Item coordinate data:

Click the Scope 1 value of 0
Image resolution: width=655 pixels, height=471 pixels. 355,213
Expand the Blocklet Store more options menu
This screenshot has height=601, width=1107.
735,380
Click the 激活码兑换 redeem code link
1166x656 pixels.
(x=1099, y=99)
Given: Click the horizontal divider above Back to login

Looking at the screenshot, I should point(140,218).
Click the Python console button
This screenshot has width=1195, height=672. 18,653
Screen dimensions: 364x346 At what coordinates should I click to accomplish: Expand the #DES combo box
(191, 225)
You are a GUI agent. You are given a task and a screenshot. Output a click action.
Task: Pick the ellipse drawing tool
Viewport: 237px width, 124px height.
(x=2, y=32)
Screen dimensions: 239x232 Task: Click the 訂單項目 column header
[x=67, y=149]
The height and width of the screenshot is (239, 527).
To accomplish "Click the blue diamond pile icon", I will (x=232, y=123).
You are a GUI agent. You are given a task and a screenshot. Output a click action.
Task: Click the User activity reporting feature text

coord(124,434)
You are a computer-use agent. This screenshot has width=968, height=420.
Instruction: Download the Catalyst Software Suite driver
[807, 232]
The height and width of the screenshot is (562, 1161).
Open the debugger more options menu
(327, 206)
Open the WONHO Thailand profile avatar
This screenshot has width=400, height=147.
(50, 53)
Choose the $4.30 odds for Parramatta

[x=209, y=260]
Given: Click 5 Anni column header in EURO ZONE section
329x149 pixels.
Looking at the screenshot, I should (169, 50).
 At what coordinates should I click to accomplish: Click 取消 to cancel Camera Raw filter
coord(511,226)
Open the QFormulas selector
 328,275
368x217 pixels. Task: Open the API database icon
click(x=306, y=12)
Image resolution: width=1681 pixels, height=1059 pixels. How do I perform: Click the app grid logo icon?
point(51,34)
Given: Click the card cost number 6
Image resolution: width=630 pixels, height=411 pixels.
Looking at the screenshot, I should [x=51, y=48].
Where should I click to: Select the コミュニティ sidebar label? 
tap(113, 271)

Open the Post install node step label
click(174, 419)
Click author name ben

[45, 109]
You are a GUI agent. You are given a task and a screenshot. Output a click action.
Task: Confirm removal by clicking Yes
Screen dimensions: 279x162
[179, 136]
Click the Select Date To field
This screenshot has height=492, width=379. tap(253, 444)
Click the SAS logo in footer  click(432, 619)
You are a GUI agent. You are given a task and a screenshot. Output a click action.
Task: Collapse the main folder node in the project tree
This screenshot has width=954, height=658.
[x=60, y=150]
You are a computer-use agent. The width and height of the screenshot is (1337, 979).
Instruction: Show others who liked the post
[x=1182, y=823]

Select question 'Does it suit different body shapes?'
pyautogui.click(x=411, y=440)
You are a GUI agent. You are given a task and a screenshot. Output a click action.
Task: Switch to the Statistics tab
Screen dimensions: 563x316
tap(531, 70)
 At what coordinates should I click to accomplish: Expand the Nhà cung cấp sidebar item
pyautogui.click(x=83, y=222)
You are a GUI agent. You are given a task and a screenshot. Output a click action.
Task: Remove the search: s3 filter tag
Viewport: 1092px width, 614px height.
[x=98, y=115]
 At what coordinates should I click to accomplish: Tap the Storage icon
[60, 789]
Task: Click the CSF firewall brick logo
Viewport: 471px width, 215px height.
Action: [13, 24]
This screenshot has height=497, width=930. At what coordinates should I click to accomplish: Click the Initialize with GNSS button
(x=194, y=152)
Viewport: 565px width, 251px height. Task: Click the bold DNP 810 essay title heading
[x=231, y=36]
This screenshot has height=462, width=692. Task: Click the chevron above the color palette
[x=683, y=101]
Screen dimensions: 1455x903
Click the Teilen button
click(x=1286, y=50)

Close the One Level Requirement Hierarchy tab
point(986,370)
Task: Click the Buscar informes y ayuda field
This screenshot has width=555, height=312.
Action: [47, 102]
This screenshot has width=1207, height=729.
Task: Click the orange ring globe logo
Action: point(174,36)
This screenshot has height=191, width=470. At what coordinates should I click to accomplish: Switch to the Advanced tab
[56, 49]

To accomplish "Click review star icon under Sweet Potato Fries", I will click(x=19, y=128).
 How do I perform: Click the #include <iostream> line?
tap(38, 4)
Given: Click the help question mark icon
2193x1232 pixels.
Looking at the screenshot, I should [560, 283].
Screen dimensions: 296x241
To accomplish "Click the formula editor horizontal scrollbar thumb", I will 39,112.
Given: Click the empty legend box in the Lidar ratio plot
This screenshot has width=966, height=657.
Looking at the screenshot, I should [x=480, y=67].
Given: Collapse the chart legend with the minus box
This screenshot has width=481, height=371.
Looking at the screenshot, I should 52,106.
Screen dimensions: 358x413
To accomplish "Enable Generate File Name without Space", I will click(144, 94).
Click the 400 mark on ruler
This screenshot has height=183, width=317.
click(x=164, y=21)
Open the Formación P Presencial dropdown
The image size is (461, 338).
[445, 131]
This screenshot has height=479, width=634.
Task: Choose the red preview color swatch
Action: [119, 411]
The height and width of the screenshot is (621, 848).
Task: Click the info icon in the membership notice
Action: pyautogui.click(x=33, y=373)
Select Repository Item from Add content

Problem to work on - Substitute "column heading" for every occurrence of "column header" in the rows above, and reproduce all rows with no other change.

Worked answer -
Click the Scope 1 value of 0
Image resolution: width=655 pixels, height=471 pixels. 355,213
Expand the Blocklet Store more options menu
This screenshot has height=601, width=1107.
735,380
Click the 激活码兑换 redeem code link
1166x656 pixels.
(x=1099, y=99)
Given: Click the horizontal divider above Back to login

Looking at the screenshot, I should point(140,218).
Click the Python console button
This screenshot has width=1195, height=672. 18,653
Screen dimensions: 364x346 At what coordinates should I click to accomplish: Expand the #DES combo box
(191, 225)
You are a GUI agent. You are given a task and a screenshot. Output a click action.
Task: Pick the ellipse drawing tool
Viewport: 237px width, 124px height.
(x=2, y=32)
Screen dimensions: 239x232 Task: Click the 訂單項目 column heading
[x=67, y=149]
The height and width of the screenshot is (239, 527).
To accomplish "Click the blue diamond pile icon", I will (x=232, y=123).
You are a GUI agent. You are given a task and a screenshot. Output a click action.
Task: Click the User activity reporting feature text

coord(124,434)
You are a computer-use agent. This screenshot has width=968, height=420.
Instruction: Download the Catalyst Software Suite driver
[807, 232]
The height and width of the screenshot is (562, 1161).
Open the debugger more options menu
(327, 206)
Open the WONHO Thailand profile avatar
This screenshot has width=400, height=147.
(50, 53)
Choose the $4.30 odds for Parramatta

[x=209, y=260]
Given: Click 5 Anni column heading in EURO ZONE section
329x149 pixels.
Looking at the screenshot, I should (169, 50).
 At what coordinates should I click to accomplish: Click 取消 to cancel Camera Raw filter
coord(511,226)
Open the QFormulas selector
 328,275
368x217 pixels. Task: Open the API database icon
click(x=306, y=12)
Image resolution: width=1681 pixels, height=1059 pixels. How do I perform: Click the app grid logo icon?
point(51,34)
Given: Click the card cost number 6
Image resolution: width=630 pixels, height=411 pixels.
Looking at the screenshot, I should [x=51, y=48].
Where should I click to: Select the コミュニティ sidebar label? 
tap(113, 271)

Open the Post install node step label
click(174, 419)
Click author name ben

[45, 109]
You are a GUI agent. You are given a task and a screenshot. Output a click action.
Task: Confirm removal by clicking Yes
Screen dimensions: 279x162
[179, 136]
Click the Select Date To field
This screenshot has height=492, width=379. tap(253, 444)
Click the SAS logo in footer  click(432, 619)
You are a GUI agent. You are given a task and a screenshot. Output a click action.
Task: Collapse the main folder node in the project tree
This screenshot has width=954, height=658.
[x=60, y=150]
You are a computer-use agent. The width and height of the screenshot is (1337, 979).
Instruction: Show others who liked the post
[x=1182, y=823]

Select question 'Does it suit different body shapes?'
pyautogui.click(x=411, y=440)
You are a GUI agent. You are given a task and a screenshot. Output a click action.
Task: Switch to the Statistics tab
Screen dimensions: 563x316
tap(531, 70)
 At what coordinates should I click to accomplish: Expand the Nhà cung cấp sidebar item
pyautogui.click(x=83, y=222)
You are a GUI agent. You are given a task and a screenshot. Output a click action.
Task: Remove the search: s3 filter tag
Viewport: 1092px width, 614px height.
[x=98, y=115]
 At what coordinates should I click to accomplish: Tap the Storage icon
[60, 789]
Task: Click the CSF firewall brick logo
Viewport: 471px width, 215px height.
Action: [13, 24]
This screenshot has height=497, width=930. At what coordinates should I click to accomplish: Click the Initialize with GNSS button
(x=194, y=152)
Viewport: 565px width, 251px height. Task: Click the bold DNP 810 essay title heading
[x=231, y=36]
This screenshot has height=462, width=692. Task: Click the chevron above the color palette
[x=683, y=101]
Screen dimensions: 1455x903
Click the Teilen button
click(x=1286, y=50)

Close the One Level Requirement Hierarchy tab
point(986,370)
Task: Click the Buscar informes y ayuda field
This screenshot has width=555, height=312.
Action: [47, 102]
This screenshot has width=1207, height=729.
Task: Click the orange ring globe logo
Action: point(174,36)
This screenshot has height=191, width=470. At what coordinates should I click to accomplish: Switch to the Advanced tab
[56, 49]

To accomplish "Click review star icon under Sweet Potato Fries", I will click(x=19, y=128).
 How do I perform: Click the #include <iostream> line?
tap(38, 4)
Given: Click the help question mark icon
2193x1232 pixels.
Looking at the screenshot, I should [560, 283].
Screen dimensions: 296x241
To accomplish "Click the formula editor horizontal scrollbar thumb", I will 39,112.
Given: Click the empty legend box in the Lidar ratio plot
This screenshot has width=966, height=657.
Looking at the screenshot, I should [x=480, y=67].
Given: Collapse the chart legend with the minus box
This screenshot has width=481, height=371.
Looking at the screenshot, I should 52,106.
Screen dimensions: 358x413
To accomplish "Enable Generate File Name without Space", I will click(144, 94).
Click the 400 mark on ruler
This screenshot has height=183, width=317.
click(x=164, y=21)
Open the Formación P Presencial dropdown
The image size is (461, 338).
[445, 131]
This screenshot has height=479, width=634.
Task: Choose the red preview color swatch
Action: [119, 411]
The height and width of the screenshot is (621, 848).
Task: Click the info icon in the membership notice
Action: pyautogui.click(x=33, y=373)
Select Repository Item from Add content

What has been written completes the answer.